# My son is building a...



## smitty1967 (Feb 24, 2008)

:boat:

My son is building a boat...a jon boat, from plans he found online. After much early scepticism on my part, I admit I had to finally coalesce and go along with the idea. He's been wanting a small jon boat for him and his buddy to jig the pockets on his buddy's grandpa's farm pond, but didn't want to lay out a bunch of cash. 

Well, you know how that went. So far he's into it for about $100 in lumber materials and incidentals and another $100 in fiberglass materials. 

We've butted heads a little on my offering advice, but like the rest of us, he's determined to do it his own way. So I spent yesterday proofing the plans, and best I could tell, it's 'ok' but I saw a few weak spots and made some changes/sketches/recommendations. Last night after a brief motorcycle ride, I walk out to the shop, and here's my 18 y/o amateur woodworker, with his 13 y/o brother, ripping a full sheet of 3/8" plywood on the cabinet saw. My heart stopped, but I was calm enough to not start jumping and shouting until the cut was finished. Gotta admit, it was a pretty good cut. 

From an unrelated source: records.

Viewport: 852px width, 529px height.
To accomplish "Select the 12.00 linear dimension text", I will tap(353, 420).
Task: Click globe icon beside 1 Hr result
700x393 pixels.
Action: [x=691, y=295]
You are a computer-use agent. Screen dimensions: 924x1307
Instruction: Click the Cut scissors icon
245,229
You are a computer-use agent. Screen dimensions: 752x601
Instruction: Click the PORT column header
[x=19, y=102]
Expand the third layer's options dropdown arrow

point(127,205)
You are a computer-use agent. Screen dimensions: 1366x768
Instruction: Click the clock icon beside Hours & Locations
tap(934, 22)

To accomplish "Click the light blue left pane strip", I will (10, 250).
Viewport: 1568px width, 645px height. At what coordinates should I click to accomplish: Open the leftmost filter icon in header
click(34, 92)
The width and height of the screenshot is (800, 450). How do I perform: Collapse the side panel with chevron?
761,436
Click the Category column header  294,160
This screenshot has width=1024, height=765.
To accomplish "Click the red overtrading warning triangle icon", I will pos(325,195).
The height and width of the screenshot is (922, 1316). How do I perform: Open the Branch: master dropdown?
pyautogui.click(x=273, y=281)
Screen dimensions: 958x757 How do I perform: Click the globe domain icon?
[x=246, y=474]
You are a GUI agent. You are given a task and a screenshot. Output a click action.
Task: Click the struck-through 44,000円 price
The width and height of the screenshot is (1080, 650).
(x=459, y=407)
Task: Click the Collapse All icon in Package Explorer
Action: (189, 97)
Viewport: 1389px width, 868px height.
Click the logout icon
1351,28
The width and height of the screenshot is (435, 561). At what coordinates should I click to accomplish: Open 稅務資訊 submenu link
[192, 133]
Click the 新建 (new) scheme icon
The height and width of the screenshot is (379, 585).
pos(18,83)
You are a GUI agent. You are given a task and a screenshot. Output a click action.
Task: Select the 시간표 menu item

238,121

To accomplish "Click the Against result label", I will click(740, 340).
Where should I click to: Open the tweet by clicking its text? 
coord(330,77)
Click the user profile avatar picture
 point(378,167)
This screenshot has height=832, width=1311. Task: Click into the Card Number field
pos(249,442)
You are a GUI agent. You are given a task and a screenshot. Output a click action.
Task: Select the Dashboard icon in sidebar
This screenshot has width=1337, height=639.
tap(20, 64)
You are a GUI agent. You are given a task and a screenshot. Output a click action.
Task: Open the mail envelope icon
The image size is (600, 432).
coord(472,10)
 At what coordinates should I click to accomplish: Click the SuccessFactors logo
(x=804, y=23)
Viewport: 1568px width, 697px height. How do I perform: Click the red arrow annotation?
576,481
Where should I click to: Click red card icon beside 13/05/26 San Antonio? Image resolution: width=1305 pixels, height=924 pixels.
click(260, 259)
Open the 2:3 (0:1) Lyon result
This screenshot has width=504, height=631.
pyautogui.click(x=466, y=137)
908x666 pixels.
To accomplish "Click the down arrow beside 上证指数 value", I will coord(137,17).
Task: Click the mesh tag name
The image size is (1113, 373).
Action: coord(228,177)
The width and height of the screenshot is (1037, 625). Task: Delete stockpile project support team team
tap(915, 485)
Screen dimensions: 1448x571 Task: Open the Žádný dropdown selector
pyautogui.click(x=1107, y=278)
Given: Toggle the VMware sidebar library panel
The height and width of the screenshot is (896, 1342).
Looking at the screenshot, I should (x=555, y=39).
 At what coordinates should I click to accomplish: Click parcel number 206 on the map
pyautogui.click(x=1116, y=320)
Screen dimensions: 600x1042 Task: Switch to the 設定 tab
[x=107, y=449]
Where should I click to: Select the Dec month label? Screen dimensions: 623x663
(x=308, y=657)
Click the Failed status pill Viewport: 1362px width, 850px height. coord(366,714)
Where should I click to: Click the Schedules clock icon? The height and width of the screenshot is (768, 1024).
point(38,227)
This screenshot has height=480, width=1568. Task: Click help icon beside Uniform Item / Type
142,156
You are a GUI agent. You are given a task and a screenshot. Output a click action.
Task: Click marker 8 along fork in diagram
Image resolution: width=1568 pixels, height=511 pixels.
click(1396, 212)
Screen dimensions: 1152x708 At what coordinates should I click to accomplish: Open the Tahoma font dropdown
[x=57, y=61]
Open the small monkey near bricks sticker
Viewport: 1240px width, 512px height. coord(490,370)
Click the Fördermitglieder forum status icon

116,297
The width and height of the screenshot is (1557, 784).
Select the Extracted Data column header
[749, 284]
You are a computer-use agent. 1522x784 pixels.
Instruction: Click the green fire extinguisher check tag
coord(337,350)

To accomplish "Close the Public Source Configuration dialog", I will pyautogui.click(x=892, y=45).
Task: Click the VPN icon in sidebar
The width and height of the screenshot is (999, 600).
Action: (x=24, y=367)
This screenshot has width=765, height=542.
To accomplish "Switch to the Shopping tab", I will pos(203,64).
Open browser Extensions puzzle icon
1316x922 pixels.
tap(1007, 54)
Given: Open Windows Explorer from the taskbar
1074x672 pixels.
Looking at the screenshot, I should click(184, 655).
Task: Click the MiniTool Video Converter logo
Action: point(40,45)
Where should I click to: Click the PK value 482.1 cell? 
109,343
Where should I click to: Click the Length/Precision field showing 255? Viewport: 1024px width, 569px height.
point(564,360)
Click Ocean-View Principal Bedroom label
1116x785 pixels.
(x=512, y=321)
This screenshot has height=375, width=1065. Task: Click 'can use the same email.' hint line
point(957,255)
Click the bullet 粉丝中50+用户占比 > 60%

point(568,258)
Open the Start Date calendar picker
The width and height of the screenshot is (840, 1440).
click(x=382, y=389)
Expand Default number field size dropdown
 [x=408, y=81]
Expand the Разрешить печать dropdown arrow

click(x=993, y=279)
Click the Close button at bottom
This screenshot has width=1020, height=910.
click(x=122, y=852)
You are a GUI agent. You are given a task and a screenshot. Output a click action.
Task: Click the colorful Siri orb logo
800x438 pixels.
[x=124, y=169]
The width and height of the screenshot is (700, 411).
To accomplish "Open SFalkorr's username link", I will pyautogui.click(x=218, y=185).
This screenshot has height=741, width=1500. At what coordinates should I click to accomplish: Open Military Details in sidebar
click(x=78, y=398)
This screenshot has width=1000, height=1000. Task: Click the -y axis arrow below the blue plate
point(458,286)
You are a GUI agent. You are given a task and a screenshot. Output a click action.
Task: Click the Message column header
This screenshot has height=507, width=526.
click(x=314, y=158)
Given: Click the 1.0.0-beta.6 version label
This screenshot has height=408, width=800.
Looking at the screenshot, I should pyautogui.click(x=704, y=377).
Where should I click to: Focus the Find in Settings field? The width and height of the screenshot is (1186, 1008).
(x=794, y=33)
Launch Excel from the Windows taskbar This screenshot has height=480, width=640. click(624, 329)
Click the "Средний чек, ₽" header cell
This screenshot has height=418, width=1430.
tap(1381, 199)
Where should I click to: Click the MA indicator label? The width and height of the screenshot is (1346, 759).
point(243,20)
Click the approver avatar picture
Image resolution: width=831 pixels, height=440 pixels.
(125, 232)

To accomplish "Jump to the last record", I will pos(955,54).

So...I'll try to get some pictures up when he gets along with it, if anyone's interested. I'm afraid one of two things is going to happen. One, he'll cut off a finger or loose interest and have wasted this time and money, or two--it'll turn out better than any of my expectations, and will be a huge success. I'm hoping for the latter. 

keep y'all posted
regards,
smitty

(Don't anyone tell BHOFM 'cause I know he's still lurking :shifty:, waiting to be invited back so he can take his toys and go home again...)


----------



## ihackwood (Sep 5, 2009)

cool story smitty, i have all girls 3 to be exact, and i always wanted a boy, well after seeing my friends my age that have sons have less toys and tools than i do, now i know why lol 

but i hear your pride and pain all the same lol it makes ya cringe when it's your kid worse than anything ,

i want to build a boat too so post up pics


----------



## TexasTimbers (Oct 17, 2006)

He sounds like a chip off the old block. :innocent:


I don't even bother complaining to my dad about my nearly-18 y.o. son's exploits any more. When I would I always get "that look". You know the one, the one with the raised eye brow and feigned look of shock that says _"Son, have you forgotten what *you* were like at that age?"_.

Then _that _look is followed by "the" look. You know the one, the one that starts as a smirk and then turns into a big cheesy grin spreading across his face that says, "Son, have you forgotten what *you* were like at that age?"

Why is it that even at 50 y.o. my dad still don't have to say a word to tell me exactly what he is thinking. In detail. :laughing:


Can wait to see the boat. I'll wager you'll be borrowing it to go fishing.


----------



## SeeDBee (Oct 27, 2008)

Great story, and yes, I'd like to see pics too. At 18 years old the guy's senses are well tuned and his coordination is right on, so if he listens to Dad about the safety issues he's going to do just fine. Over the years I've had many pieces of wood kicked back into my gut but I've always managed to use the safety devices to prevent losing any fingers even if they were in my way at the time.


----------



## smitty1967 (Feb 24, 2008)

SeeDBee said:


> if he listens to Dad


and therein lies the crux of the matter....


----------



## b00kemdano (Feb 10, 2009)

Sounds awesome to me. I've got a 17 year old who couldn't make an open faced turd sandwich if he took a poop in a bread factory.

Post pics!


----------



## johnep (Apr 12, 2007)

In my teens, I too wanted a boat to go on the local small river. Not much money, so boat was made out of oil tempered hardboard. Simply cut two boards in rocker shape and secured at front, did not even make a decent joint. Shaped wood for a stem and then cut and screwed panels to this crude frame. Cross pieces of 1" x 1" secured by making gussets from hardboard offcuts.
1/4 decked the front and fitted mast, sails and strengthened transom to take a small Johnson 38 (prewar).

Had many years of fun.
No fibre glass in those days.
johnep


----------



## smitty1967 (Feb 24, 2008)

Well I got home from work this morning, and my son was showering and dressing, and we hurried out to the shop to inspect the progress. It was sitting atop my 8-foot work table, and it definately fits the requisite shape of a boat. 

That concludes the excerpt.